WHAT NEEDS TO BE DONE:
The answer must be an exact copy of the lines from the one containing "You are a computer-use agent." through the end of the records, with the pictures left out.

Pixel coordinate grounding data

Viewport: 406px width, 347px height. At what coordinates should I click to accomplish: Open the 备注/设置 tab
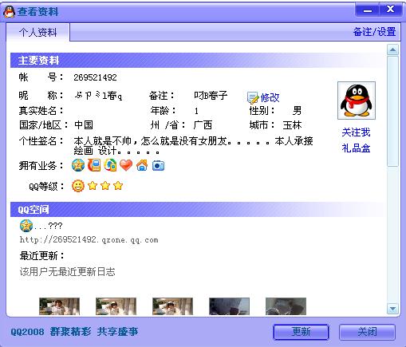pyautogui.click(x=374, y=32)
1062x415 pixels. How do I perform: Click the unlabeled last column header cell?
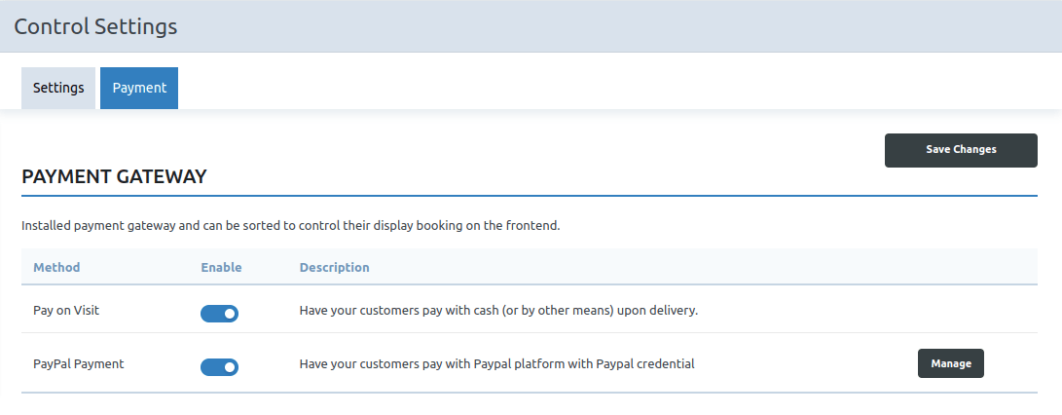click(950, 267)
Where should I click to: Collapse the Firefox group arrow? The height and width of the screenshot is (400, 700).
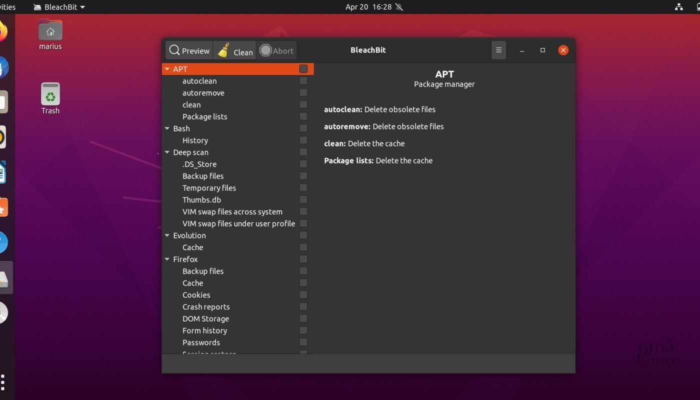(x=167, y=260)
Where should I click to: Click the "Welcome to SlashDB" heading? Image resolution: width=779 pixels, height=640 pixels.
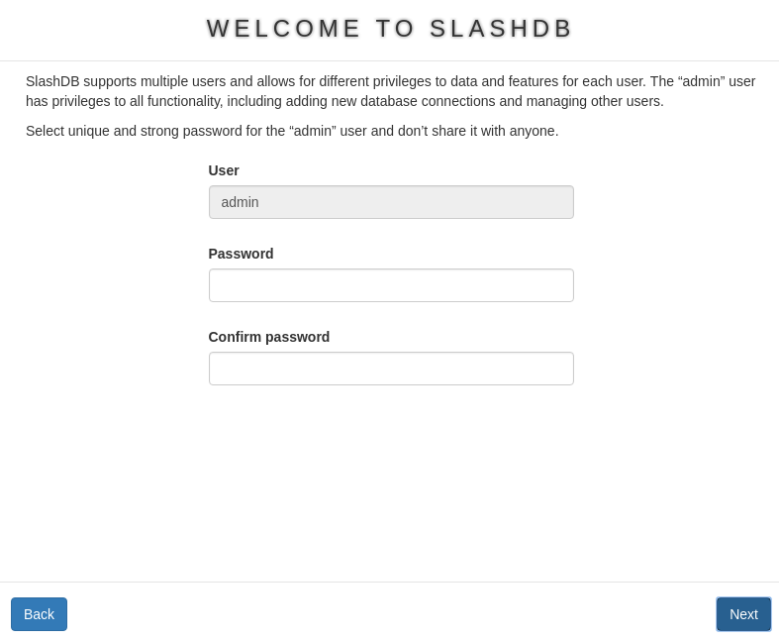point(390,29)
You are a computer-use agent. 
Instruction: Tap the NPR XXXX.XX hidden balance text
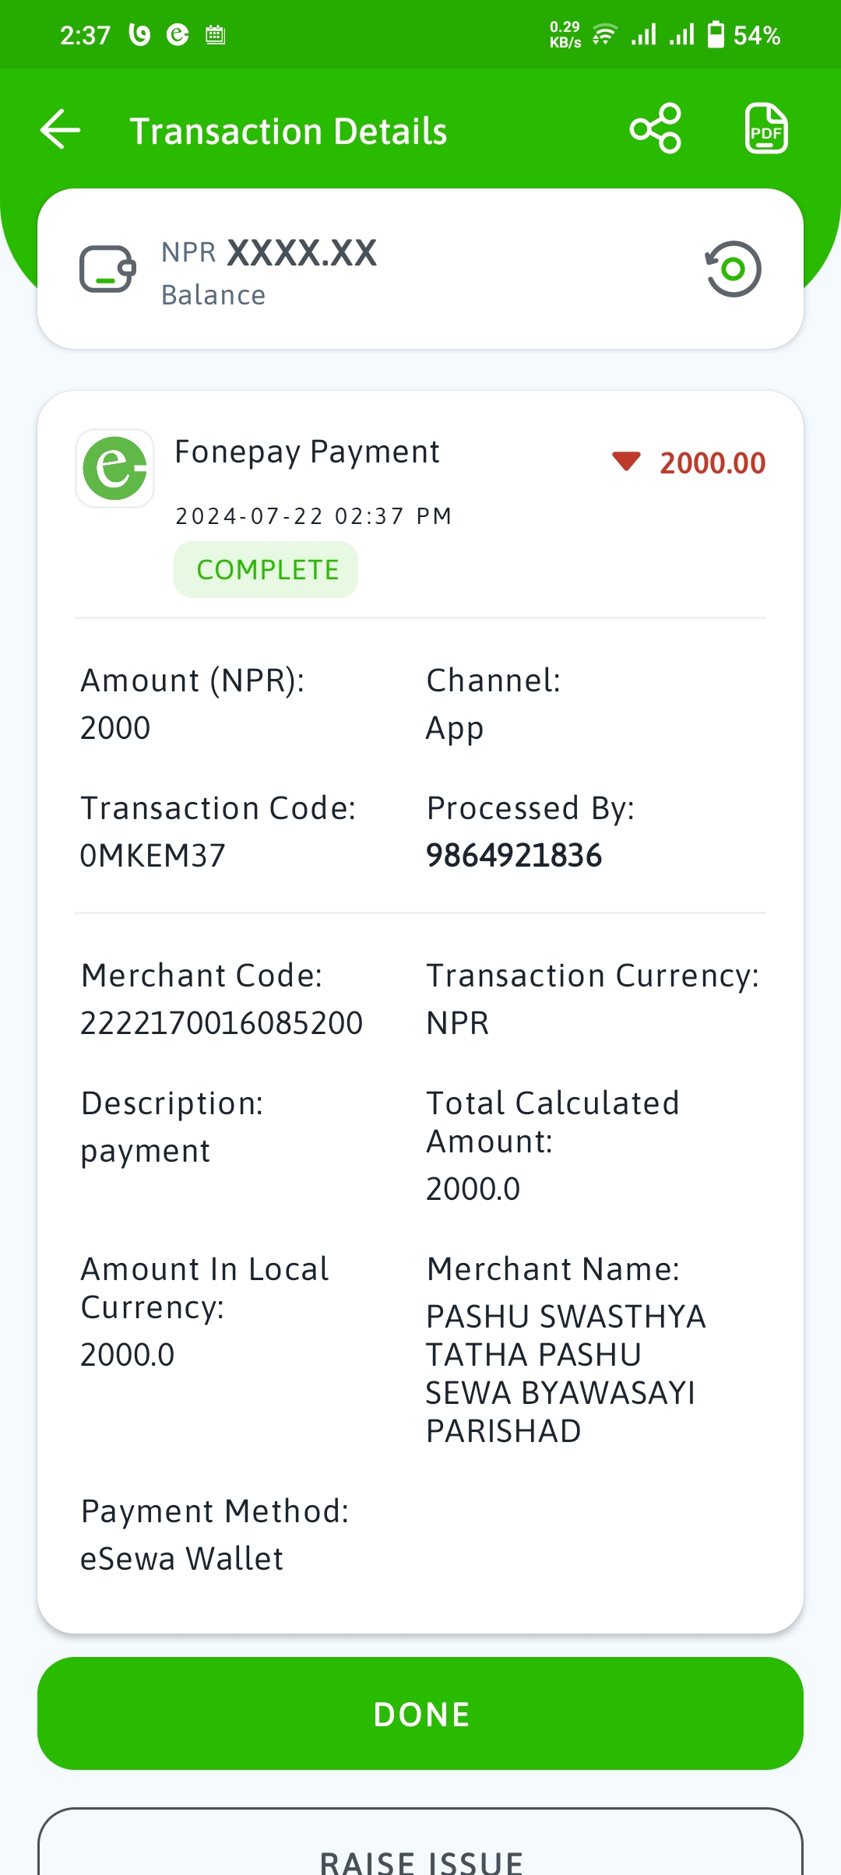point(269,253)
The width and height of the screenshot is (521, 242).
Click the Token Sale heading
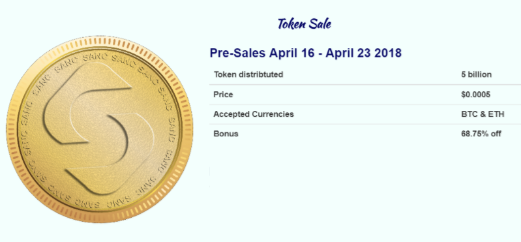(304, 23)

TASK RESULT:
You are a computer-use agent. 
Instruction: Tap the NPR XXXX.XX hidden balance text
point(269,253)
The width and height of the screenshot is (521, 242).
Click the Token Sale heading
(304, 23)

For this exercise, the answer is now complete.